Exactly. Most of the billionaires or investment groups that are looking to buy out struggling companies, as they have in the past, are looking to get a fast return by buying up then cashing out, selling off whats there for a quick return. They wouldnt be buying because they are interested in the day to day grind of running an amusement park and turning it around.
 

celluloid

Well-Known Member

[QUOTE="MickeyLuv'r, post: 9515370, member: 14940"]
Afraid of a 4" by 8" square of fabric? I feel for you. I do wonder though, how many of us would have coped with life in any prior era, if we struggle so much with such a minor inconvenience.

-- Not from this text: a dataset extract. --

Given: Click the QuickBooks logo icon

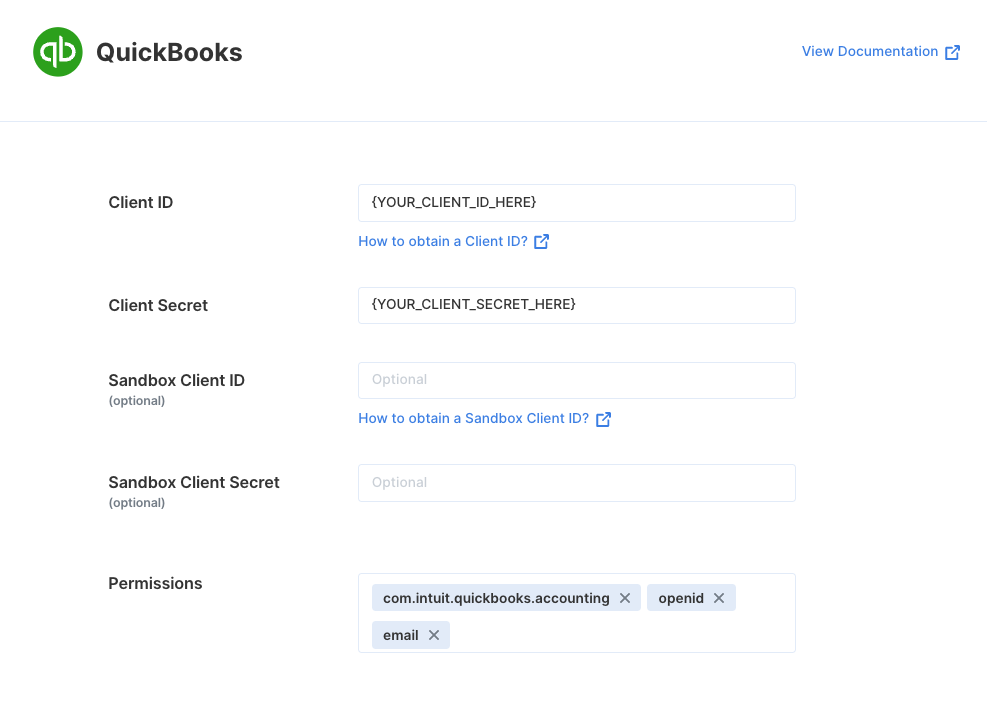Looking at the screenshot, I should coord(58,52).

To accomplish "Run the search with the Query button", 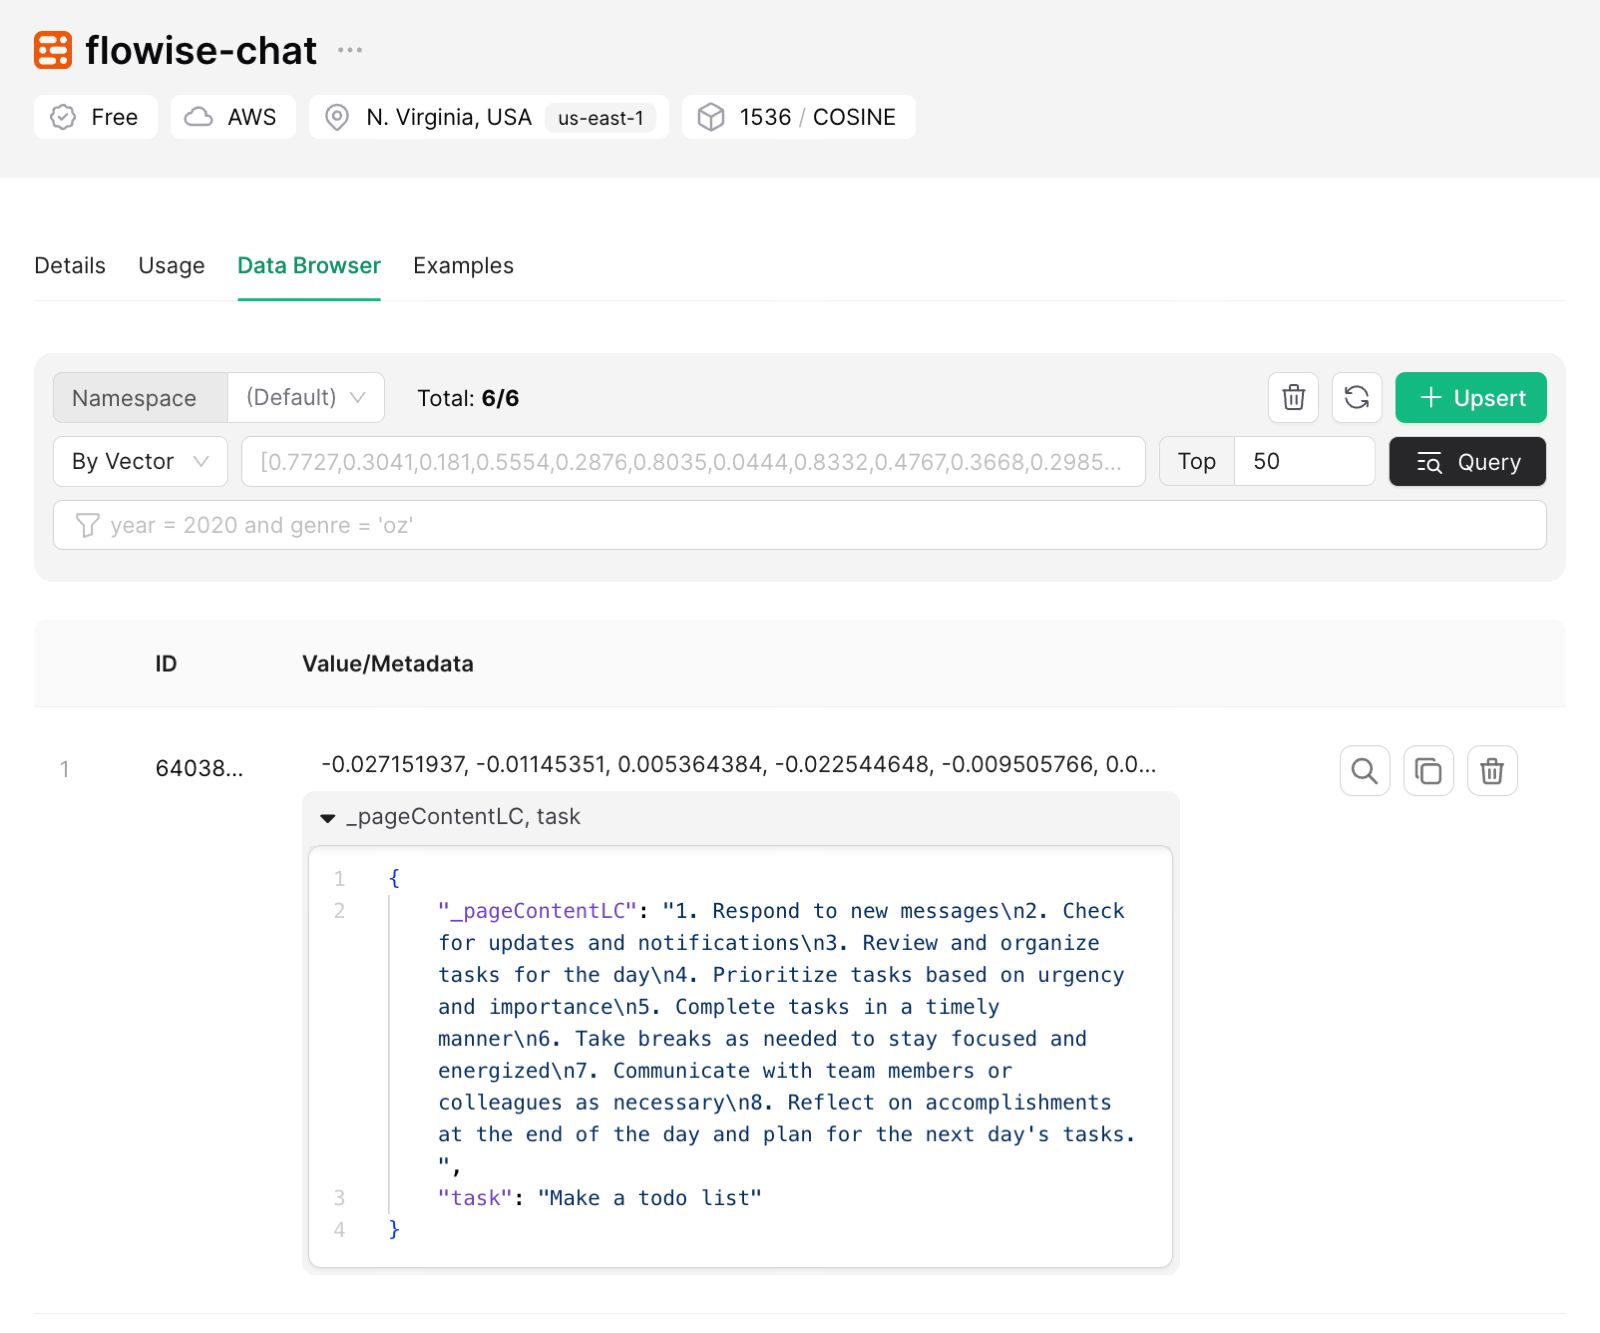I will tap(1467, 462).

Just 175 years ago, life was very different....people lived without AC, toilet paper, dishwashers, hearing aids, department stores, electric appliances, automobiles, recorded music, most modern vaccines...

Air conditioning - 1902
White House added indoor running water -1833
First commercial toilet paper in USA - 1857!
Dishwasher - 1889
Hearing aid - 1898, First commercial hearing aid - 1913
Measles vaccine - 1963 (MMR vaccine - 1971)
First American department store - 1875
First commercially available record player, the Victrola - 1896


In 1900, approximately half of all children died before reaching adulthood, about 25% in their first year. I'm not sure most of us can wrap our head around how much harder life was for our ancestors.

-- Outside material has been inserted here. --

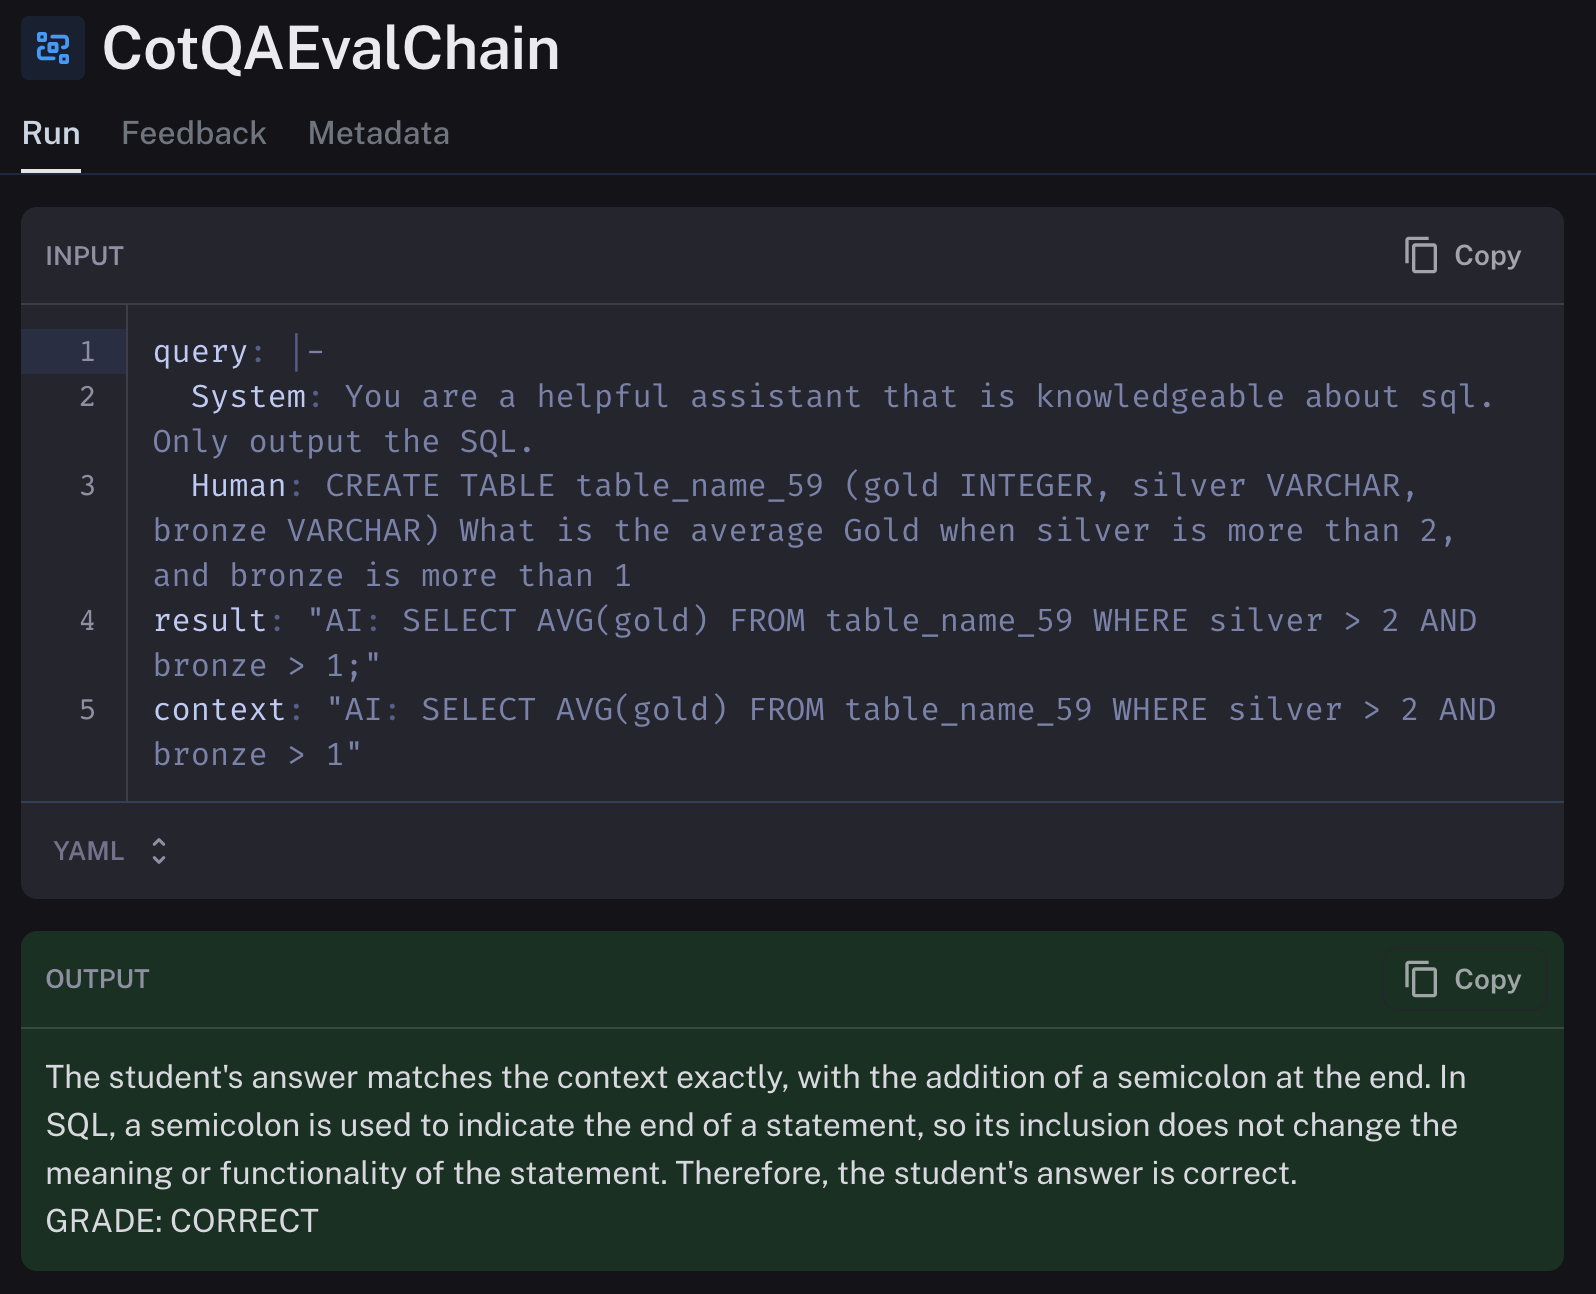
Task: Click the result key in the code
Action: click(210, 620)
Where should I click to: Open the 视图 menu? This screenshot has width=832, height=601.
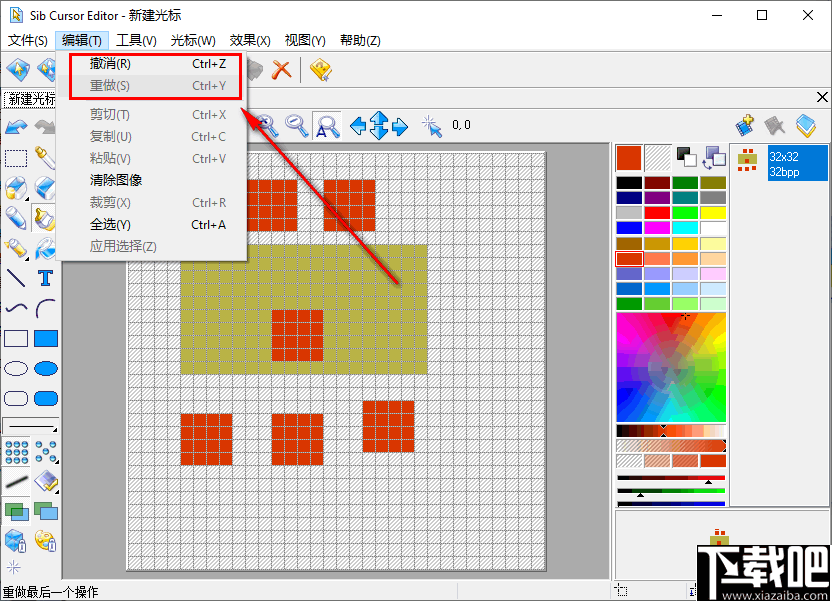(305, 40)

What would they, with all the hardships they endured, think of us?
[/QUOTE]


Well said. I often think of how easy we have had it. Plenty of tragedies but it has been generations since something this long term and global that directly effect homeland.
 

TrainChasers

Well-Known Member
Walt wanted to continually change and upgrade the park. To Walt, Disneyland would never be completed.
Greenfield Village continues to change and be upgraded.

For the most part, I don’t think Walt would disapprove of the majority of changes so far to Disneyland Park. Star Wars is a miss imho, but it doesn’t destroy the park and actually enhanced the railroad and riverboat imho.

It’s the next possible phase that could sadly undo so much of the core fabric of Disneyland.
 

larryz

Breathe in, breathe out...
Premium Member
I mean, it's not long before they bring the entertainment back. Some "anonymous" source already dropped the concept art for the new "Hoop De 2" into my inbox. It looks awesome! I can't wait.

 

StarshipDisney

Well-Known Member
I do not enjoy saying this, but there is absolutely no way that I am paying premium price for what right now amounts to a 2nd rate Disney vacation; now perhaps even 3rd rate. I am not going just to support Disney. That is not how the market works.

Until things get significantly better at Disney and at a minimum they have the fireworks, fastpass, and some shows back; then I cannot justify the premium cost of staying at my beloved Contemporary Resort. That is not to say that I absolutely won't go back during that time; but certainly a much cheaper vacation is in order to align with the great reduction in "Magic". I will probably just get a nice hotel on International Drive and go cheap...well...compared to staying at Disney anyway.